Справедливости ради стоит отметить, что Джо Манчин знал, что законодательство будет ее иглой. В течение последнего года эта пара изо всех сил старалась подавить свое соперничество. Им обоим нравилось быть пятидесятым сенатором, голосом, от которого зависела повестка дня их партии. Это была точка максимального влияния, и это сопровождалось похвалой магнатов, которые приветствовали их за то, что они испортили повестку дня демократов.

Несмотря на общий центризм, их разделяла идеологическая разница. Они отстаивали интересы разных избирателей. Там, где Синема создавала альянс с Уолл-стрит, Манчин наслаждался тем, что время от времени вставлял банкирам, как старый добрый популист из сельской местности. И если Манчин чувствовал долг перед ископаемым топливом в масштабах штата и лично выигрывал от его успеха, то Синема хотела разрушить его удушающий контроль над климатической политикой.

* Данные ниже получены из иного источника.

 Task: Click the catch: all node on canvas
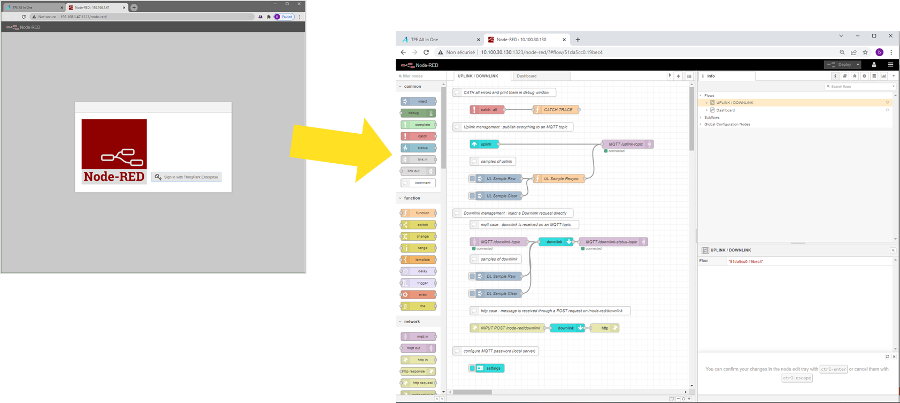(x=491, y=109)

В ходе переговоров с Шумером Манчин настаивал на том, чтобы в законопроект было включено положение о ликвидации лазейки для переносимых процентов, которая представляет собой зияющую несправедливость в налоговом кодексе, позволяющую управляющим хедж-фондов и частных инвестиций учитывать свои доходы как прирост капитала и избегать подоходного налога. Но у Синемы был опыт защиты этой лазейки. У Манчина были все основания полагать, что Синема будет презирать его предложение, и что она, скорее всего, сочтет его "красной чертой", но он настоял на том, чтобы продвинуть его, несмотря ни на что.

Шумер не стал бороться с Манчином. Он не собирался беспокоиться о проблеме Синемы, пока она была теоретической. Но теперь ее возражения были не просто теоретическим источником беспокойства. Синема представляла собой главное препятствие на пути к реализации величайшего достижения Шумера, и он оказался в тупике.

Простым решением было уступить Манчину. Он мог бы просто отдать Синеме ее победу и найти другой способ оплатить счет. Но Манчин не был настроен уступать. "Я не позволю ей определять этот законопроект", - сказал он Стиву Ричетти.

Чтобы сместить пару упрямых сенаторов, Шумер привлек Марка Уорнера, одного из их соратников по центризму. Уорнер считал обоих друзьями и умело направлял их в нужное для руководства русло.

Первой задачей Уорнера было уговорить Манчина сдаться, что означало поздний ночной визит на его яхту. Летний шторм намочил костюм Уорнера, и он остался лежать в одолженной футболке и шлепанцах Манчина. "Проявите щедрость духа", - призвал он. У него был союзник в лице жены Манчина, Гейл, которая имела доступ к эмоциональному оружию, которого не было у Уорнера. "Ты не можешь быть жадным в этом деле", - сказала она мужу.

Пережив свой гнев, Манчин понял, что у него нет другого выбора, кроме как отдать победу Синеме.

Но это не решило проблему Шумера. Синема пообещала своему другу-республиканцу Джону Туну, что она проголосует за поправку, защищающую лазейку для унесенных процентов. Но Тун подсунул ядовитую пилюлю в свой законодательный текст. Его поправка продлевала действие положения времен Трампа, ограничивающего налоговые вычеты для штатов и местных органов власти. Звучит достаточно эзотерично. Но умеренные демократы из богатых районов на северо-востоке ненавидят это положение, которое раздражает их избирателей. Если бы поправка Туна возобладала, то весь Закон о снижении инфляции мог бы рухнуть.

Уорнер и Шумер не спали до трех часов ночи, пытаясь отговорить Синему от ее обязательств перед Туном. Но ее упрямство превзошло упрямство Манчина. Она сказала, что ни за что не нарушит своего слова.

Но после долгих мучительных часов они нашли выход. Синема проголосовала за поправку Туна, а затем проголосовала за поправку, предложенную Уорнером, отменив свой голос. Это был изнурительный финал бесконечного процесса. И сенаторам пришлось ютиться в гардеробной, раскладывая по диванам папки с законодательными текстами и делая пометки на копии законопроекта, чтобы убедиться, что новые положения были вставлены правильно.